> **Testo fornito**:
(Contributo per l’incontro del 9 marzo)
1. Necessario un
cambiamento radicale nella politica scolastica.
Il programma della sinistra per la scuola per la verità è già
scritto; i docenti, studenti, lavoratori della scuola e genitori da anni con
ampie mobilitazioni hanno rivendicato il rilancio del ruolo istituzionale della
scuola statale, la generalizzazione della scuola dell’infanzia statale,
l’elevazione dell’obbligo scolastico fino a 18 anni come garanzia di
uguaglianza e di piena cittadinanza; nel contempo hanno contestato la
subalternità delle autorità scolastiche alle frequenti interferenze
confessionali nell’attività scolastica,
rivendicando l’attuazione del principio supremo della laicità dello
Stato; nel contempo hanno contestato la legge di parità che, in palese
violazione del dettato costituzionale, non solo impone crescenti “oneri per lo
Stato”, ma ha avviato un processo di privatizzazione del sistema scolastico
italiano.
Il Governo di centro-sinistra,
nella sua breve durata, senza dubbio ha corretto alcune delle più gravi
storture introdotte dal governo Berlusconi, ma non ha invertito la politica
scolastica di questi ultimi anni, caratterizzata da un tendenziale
ridimensionamento del ruolo della scuola statale e dal costante contenimento
delle risorse finanziarie sempre più inadeguate.
2. Non una grande riforma,
ma obiettivi qualificanti per la scuola che vogliamo.
Un programma della sinistra per la scuola deve segnare l’avvio
di un effettivo cambiamento, anche se non deve e non può risultare
un’elencazione di tutte le esigenze che pure la scuola avverte e che dovrebbero
essere realizzate: risulta fondamentale, infatti, ridefinire il ruolo che il
sistema dell’istruzione deve svolgere ed indicare le priorità per una politica
coerente con la scuola che vogliamo; non quindi una grande riforma, ma
obiettivi precisi, essenziali e qualificati, che richiedono impegni coerenti
non solo nelle istituzioni (statali, regionali e locali), ma anche nella
quotidianità della vita scolastica.

> **Il tuo obiettivo**: Porta avanti il testo sul programma della sinistra per la scuola, riprendendo subito dopo la sua ultima frase.

> **Dati archiviati**:

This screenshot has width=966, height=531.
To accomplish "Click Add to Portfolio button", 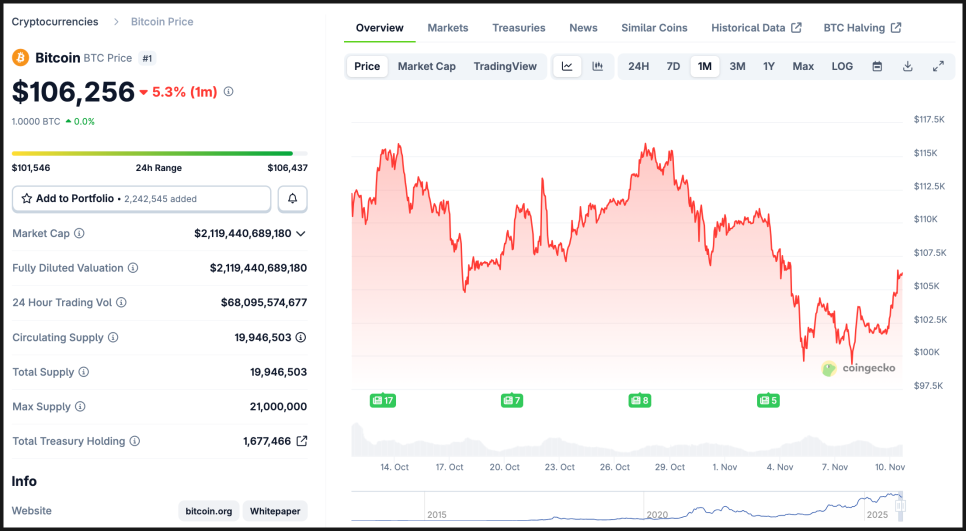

---

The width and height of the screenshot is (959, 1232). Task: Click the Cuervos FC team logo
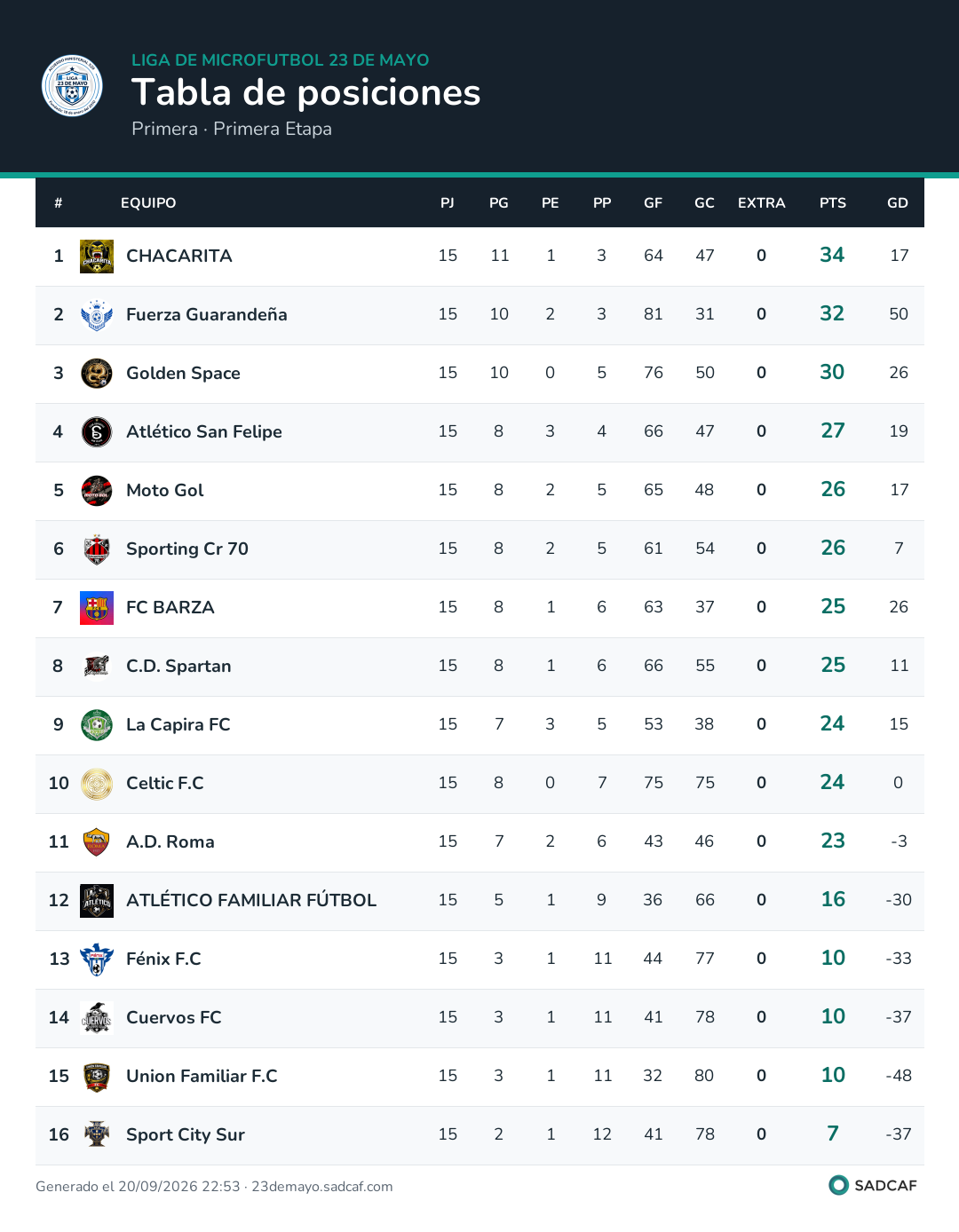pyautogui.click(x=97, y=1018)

> **Risposta al compito**:
La scuola che vogliamo è stata già definita in modo
dettagliato nella proposta di legge di iniziativa popolare “per una buona
scuola”, sottoscritta da oltre centomila cittadini; ma è anche scritta nella
legge fondamentale del nostro Paese: una scuola statale per tutti e tutte,
laica e democratica e soprattutto una scuola che garantisca a tutti un pieno
diritto di cittadinanza.
3. Scuola statale
per tutti e tutte.
Scuola statale per tutti e tutte significa:
a) generalizzazione della scuola statale, nel senso che lo
Stato deve istituire scuole per tutti e tutte in ogni ordine e grado
(risolvendo definitivamente il problema della scuola dell’infanzia) e limite
massimo di 25 alunni per classe ( con limiti
massimi inferiori per le classi con alunni portatori di handicap)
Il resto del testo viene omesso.